Greece still not out of the woods

Greece still not out of the woods

Greece is the laggard in a list of the eurozone countries ranked according to their economic strength by the European Stability Mechanism (ESM).

The ESM marks range from 1 for the most vulnerable to 4 for the most secure economies, with Greece collecting 1.8 points, against 2 for Portugal, 2.1 for Spain and Cyprus, and 2.7 for Ireland, which are the other countries that have required an ESM bailout program in the last few years.

The ESM’s method of calculating each score aims to identify in a timely manner problems which may threaten a country’s capacity to pay off its debts. The significance of this instrument is clear given that the ESM is the body that issues loans to eurozone countries experiencing difficulties.

The study, which was published on Thursday, stresses that if this method had been used to assess the countries before the outbreak of the financial crisis it would have signaled a warning as it would have shown the escalation of risks.

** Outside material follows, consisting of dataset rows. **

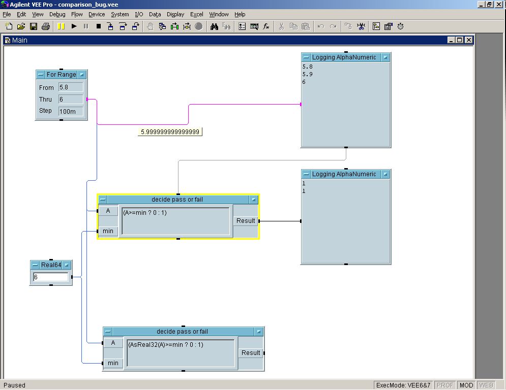506x390 pixels.
Task: Collapse the For Range object to an icon
Action: [x=41, y=75]
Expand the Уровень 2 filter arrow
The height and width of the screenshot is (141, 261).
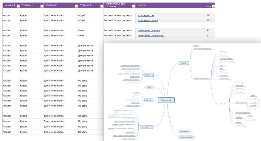pos(76,6)
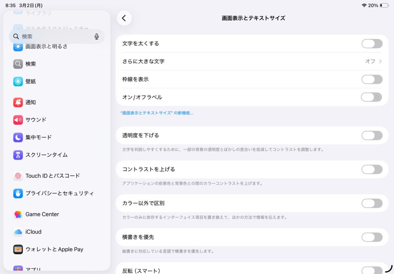Open the Game Center icon
The width and height of the screenshot is (394, 274).
18,214
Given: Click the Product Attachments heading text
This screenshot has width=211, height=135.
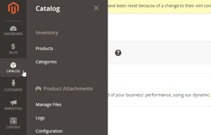Looking at the screenshot, I should point(68,89).
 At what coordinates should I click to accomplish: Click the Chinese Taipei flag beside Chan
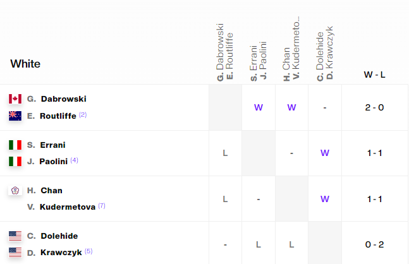[x=15, y=190]
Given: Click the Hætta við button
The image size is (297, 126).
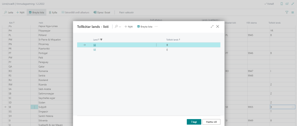Looking at the screenshot, I should (x=212, y=122).
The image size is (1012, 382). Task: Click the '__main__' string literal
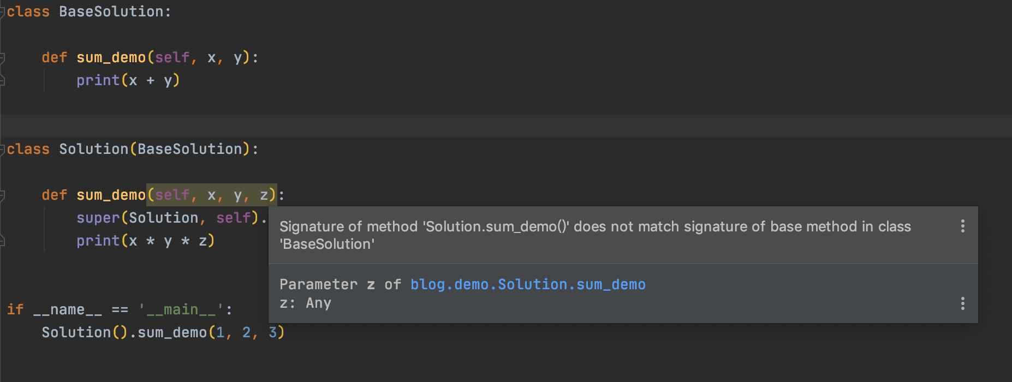click(181, 309)

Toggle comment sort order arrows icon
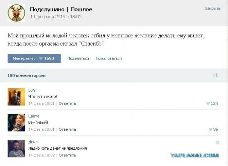coord(215,76)
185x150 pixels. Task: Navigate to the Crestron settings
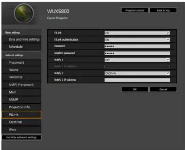tap(22, 122)
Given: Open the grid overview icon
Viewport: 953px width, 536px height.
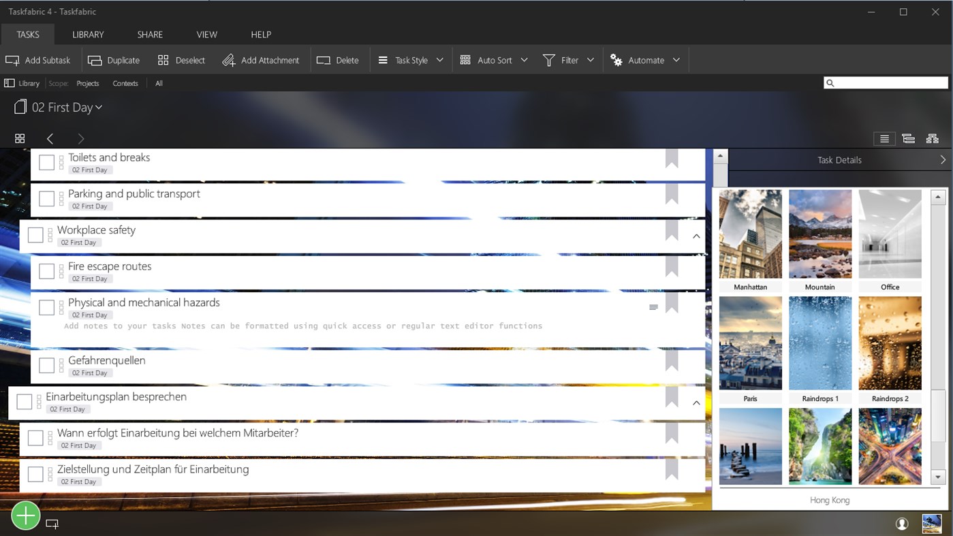Looking at the screenshot, I should click(20, 138).
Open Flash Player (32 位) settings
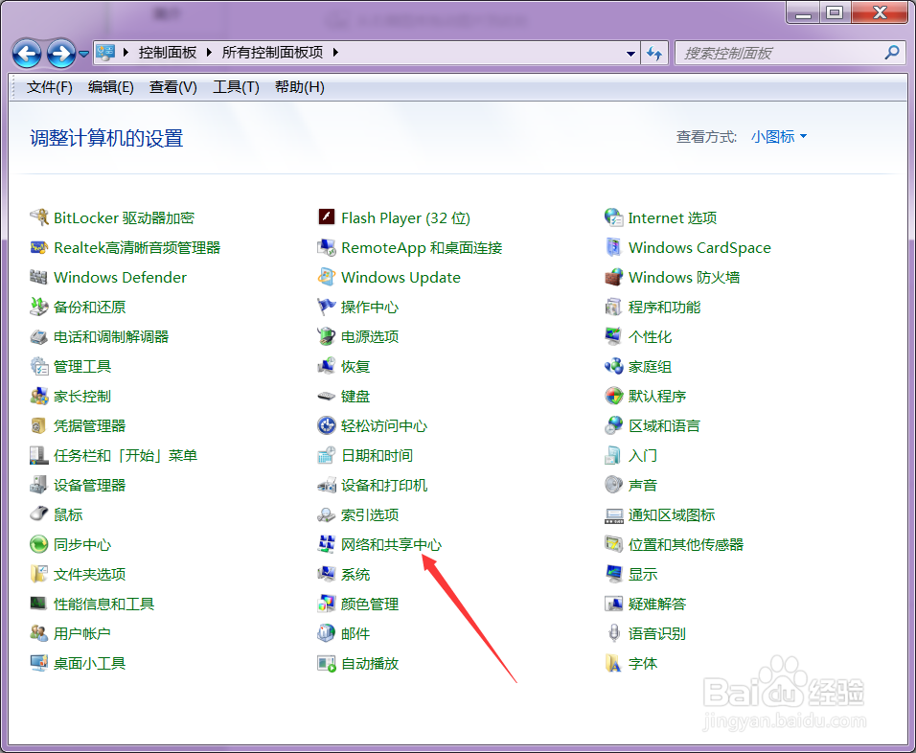 406,217
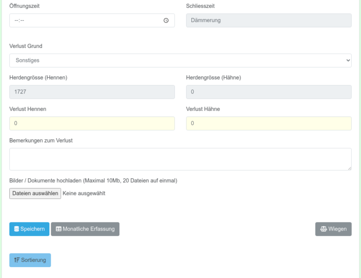
Task: Grab the textarea resize handle corner
Action: [x=350, y=168]
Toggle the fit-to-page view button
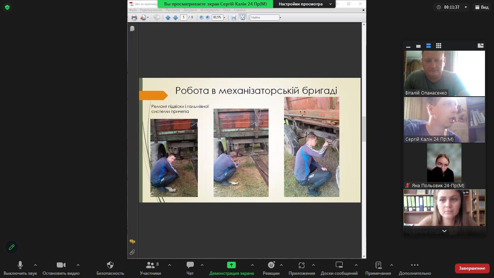494x278 pixels. tap(242, 17)
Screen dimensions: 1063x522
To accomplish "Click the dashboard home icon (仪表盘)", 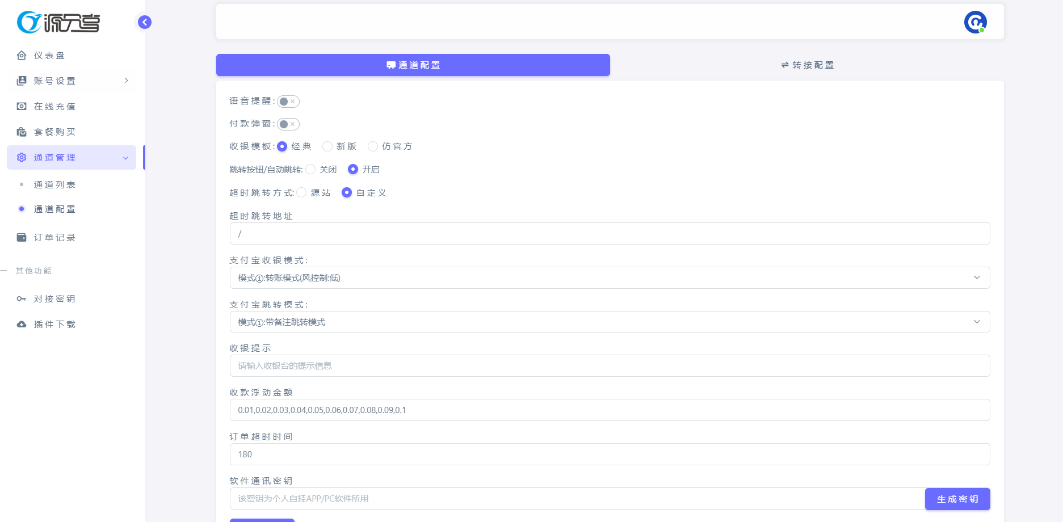I will (22, 56).
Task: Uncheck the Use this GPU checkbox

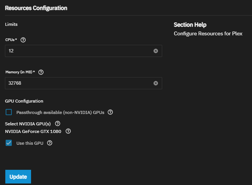Action: point(9,143)
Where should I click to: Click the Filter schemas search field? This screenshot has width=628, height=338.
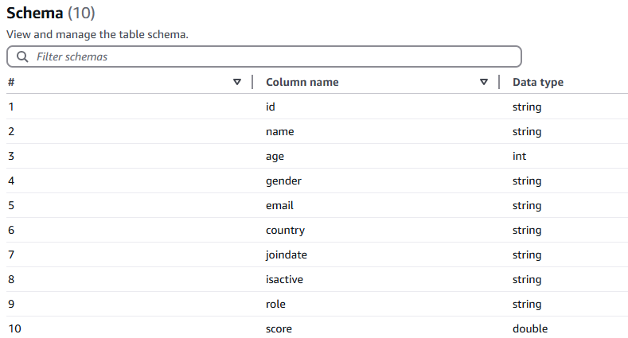(271, 57)
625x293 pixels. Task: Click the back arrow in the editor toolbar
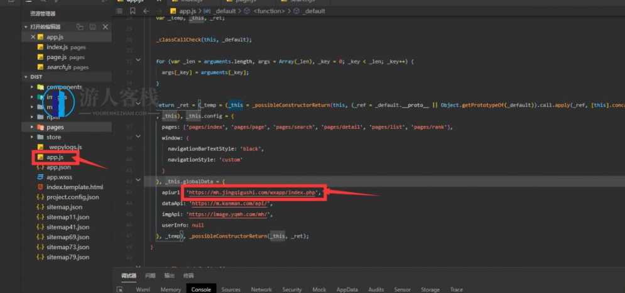146,11
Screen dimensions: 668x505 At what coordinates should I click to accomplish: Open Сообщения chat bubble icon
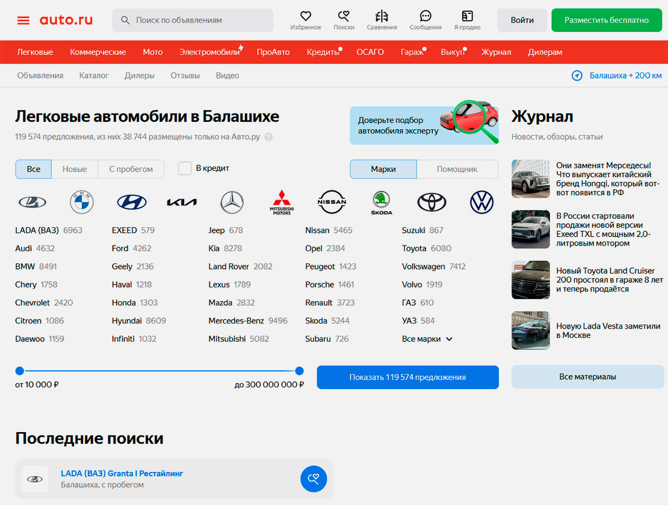pos(425,16)
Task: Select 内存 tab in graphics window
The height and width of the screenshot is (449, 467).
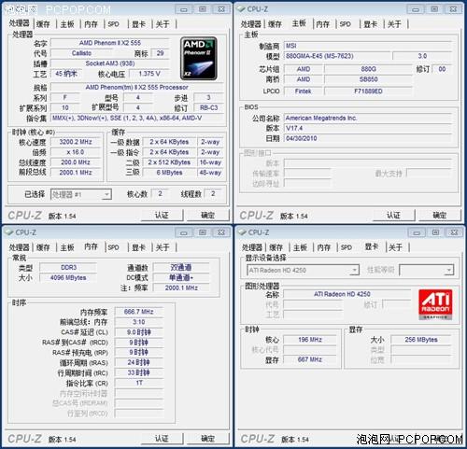Action: coord(324,247)
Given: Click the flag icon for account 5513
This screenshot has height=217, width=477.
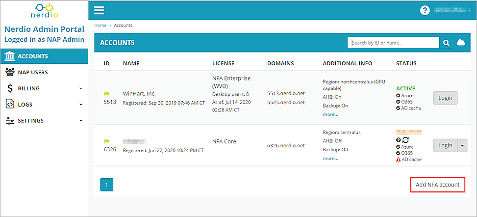Looking at the screenshot, I should [x=106, y=93].
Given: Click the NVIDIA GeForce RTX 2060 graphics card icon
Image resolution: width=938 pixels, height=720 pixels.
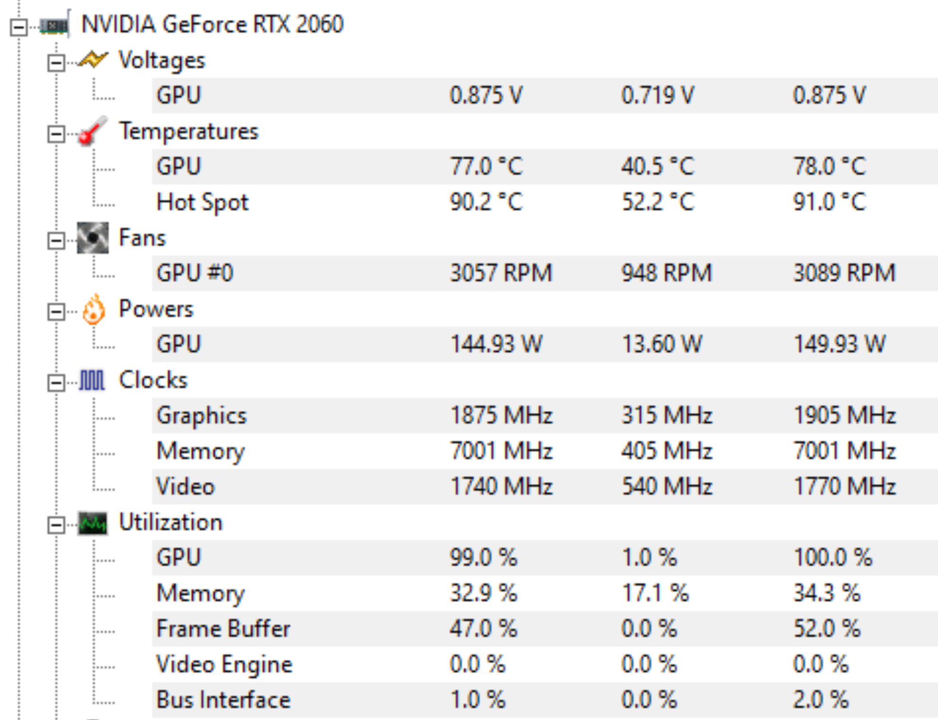Looking at the screenshot, I should click(55, 25).

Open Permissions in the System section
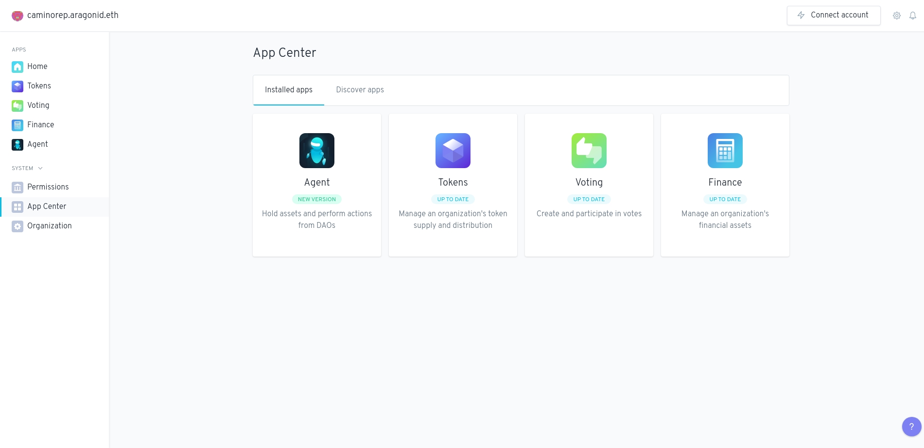pyautogui.click(x=48, y=187)
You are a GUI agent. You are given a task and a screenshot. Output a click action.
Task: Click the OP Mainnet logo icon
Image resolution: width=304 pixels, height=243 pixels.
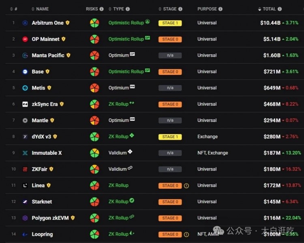point(25,39)
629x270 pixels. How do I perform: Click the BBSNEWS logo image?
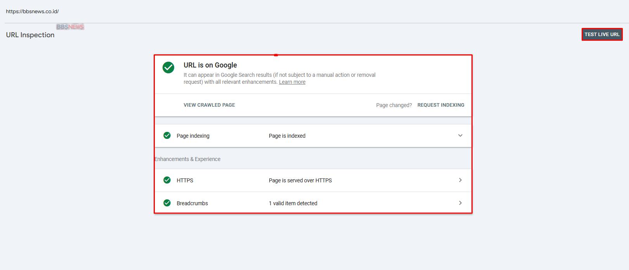(x=70, y=27)
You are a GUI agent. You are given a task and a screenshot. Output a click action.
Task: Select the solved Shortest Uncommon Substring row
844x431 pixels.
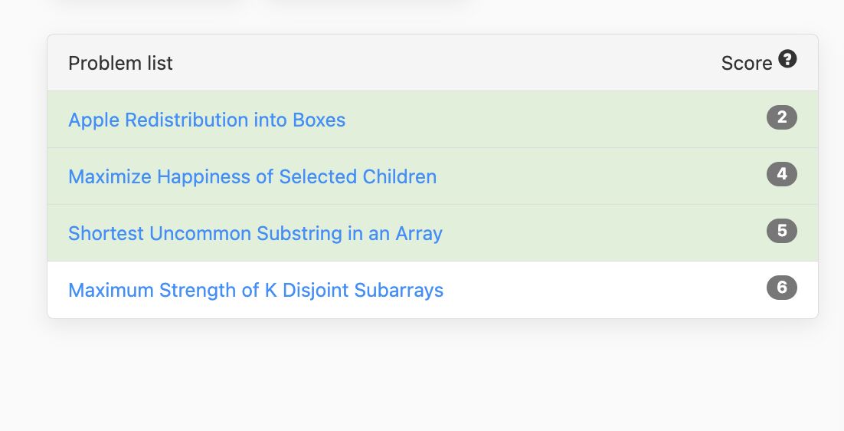433,232
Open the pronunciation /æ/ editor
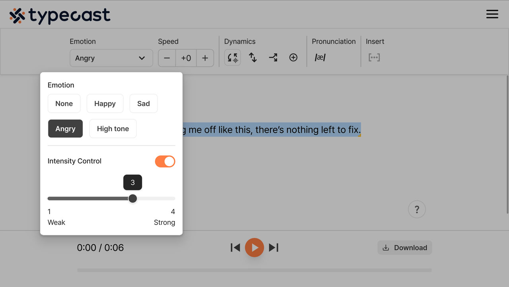Image resolution: width=509 pixels, height=287 pixels. (x=320, y=58)
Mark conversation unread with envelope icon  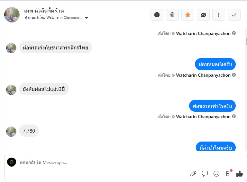pos(203,15)
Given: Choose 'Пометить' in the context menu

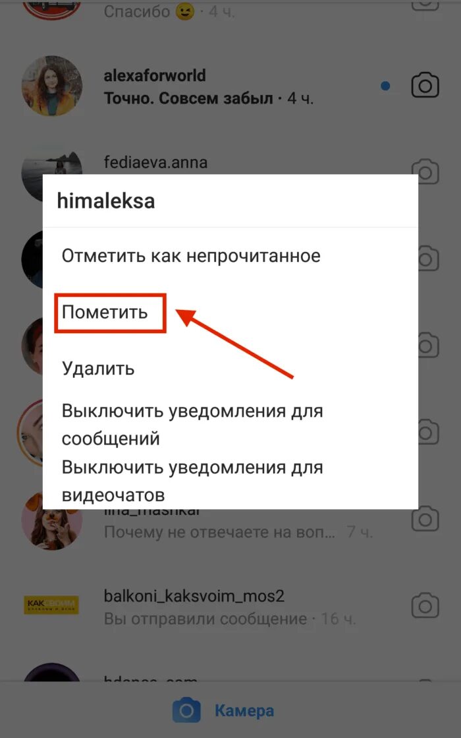Looking at the screenshot, I should point(105,313).
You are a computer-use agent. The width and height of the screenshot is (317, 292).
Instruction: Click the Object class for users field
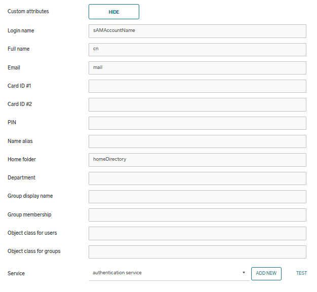point(197,233)
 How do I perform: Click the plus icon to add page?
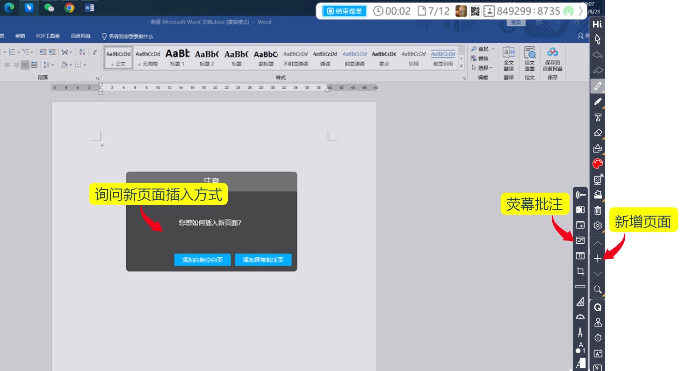[598, 259]
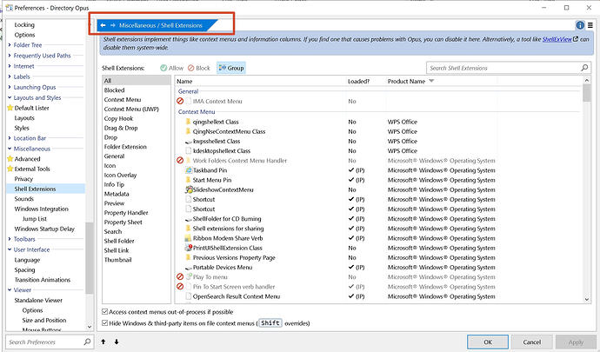Toggle the Group button
Image resolution: width=600 pixels, height=352 pixels.
pyautogui.click(x=230, y=68)
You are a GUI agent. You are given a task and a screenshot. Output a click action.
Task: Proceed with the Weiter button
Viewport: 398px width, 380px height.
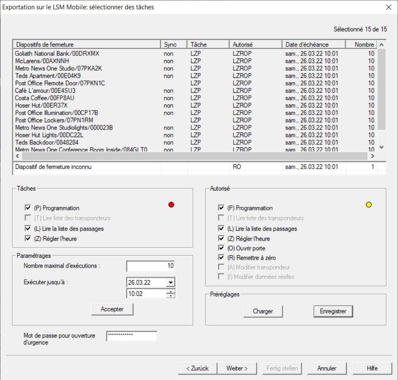pos(237,368)
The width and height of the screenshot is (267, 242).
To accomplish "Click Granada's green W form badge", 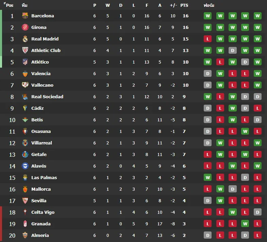I will point(245,224).
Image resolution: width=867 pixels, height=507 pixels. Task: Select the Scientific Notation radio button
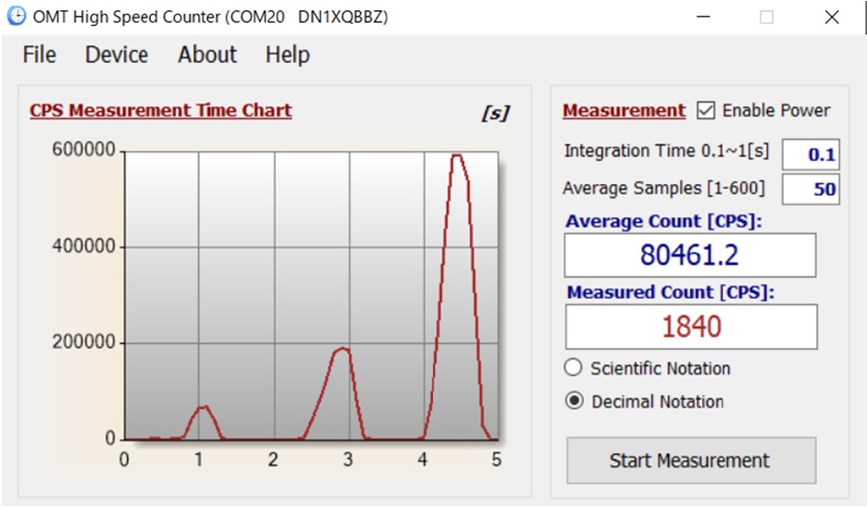coord(574,368)
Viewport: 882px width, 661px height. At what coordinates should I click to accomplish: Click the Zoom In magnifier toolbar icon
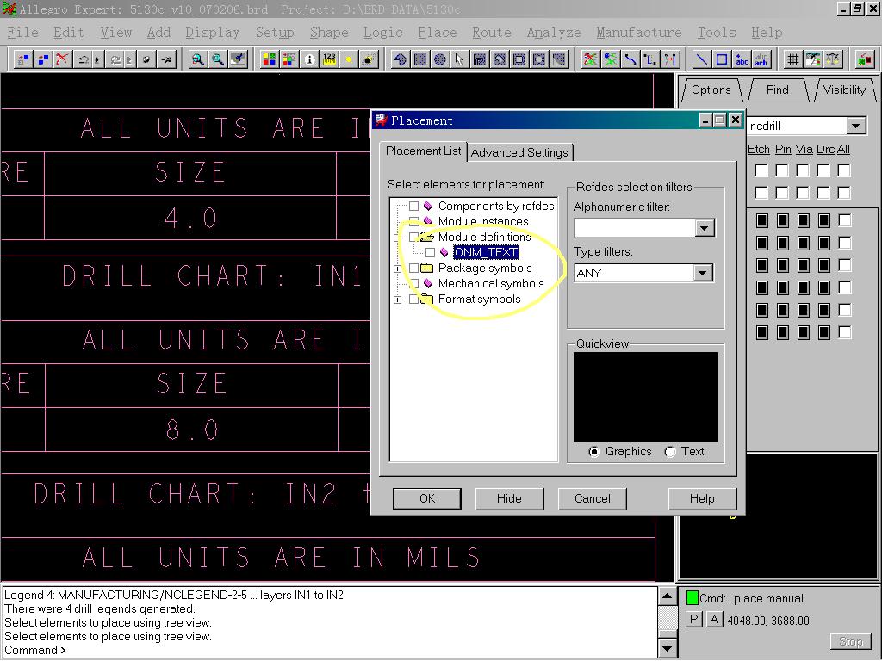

The marks are based on six indices:
– The loan requirements of each country, the conditions and the structure of its debt.
– A country’s economic power, determined among other factors by its gross domestic product, its trade balance, the reading of its World Economic Forum competitiveness index, the cost of labor and its unemployment.
– Its fiscal position (debt, deficit, primary deficit etc).
– The sustainability of its credit sector as well as other possible risk factors such as aging, state collateral and foreign investments).
– Institutional parameters such as governance efficiency, legislation quality, entrepreneurship ease etc mainly based on World Bank indices.
– Private debts and properties (corporate and household borrowing, credit expansion, property prices).

For countries graded below 2, such as Greece, ESM considers the risk as “high.” For marks between 2 and 2.5 the risk is increased, from 2.5 to 3 it is medium and over 3 it is low.

Had the ESM method applied earlier, Greece and Portugal would have been branded increased-risk countries from 2005 and high-risk since 2009. Greece scored 2.2 in 2005 and 1.7 in 2008.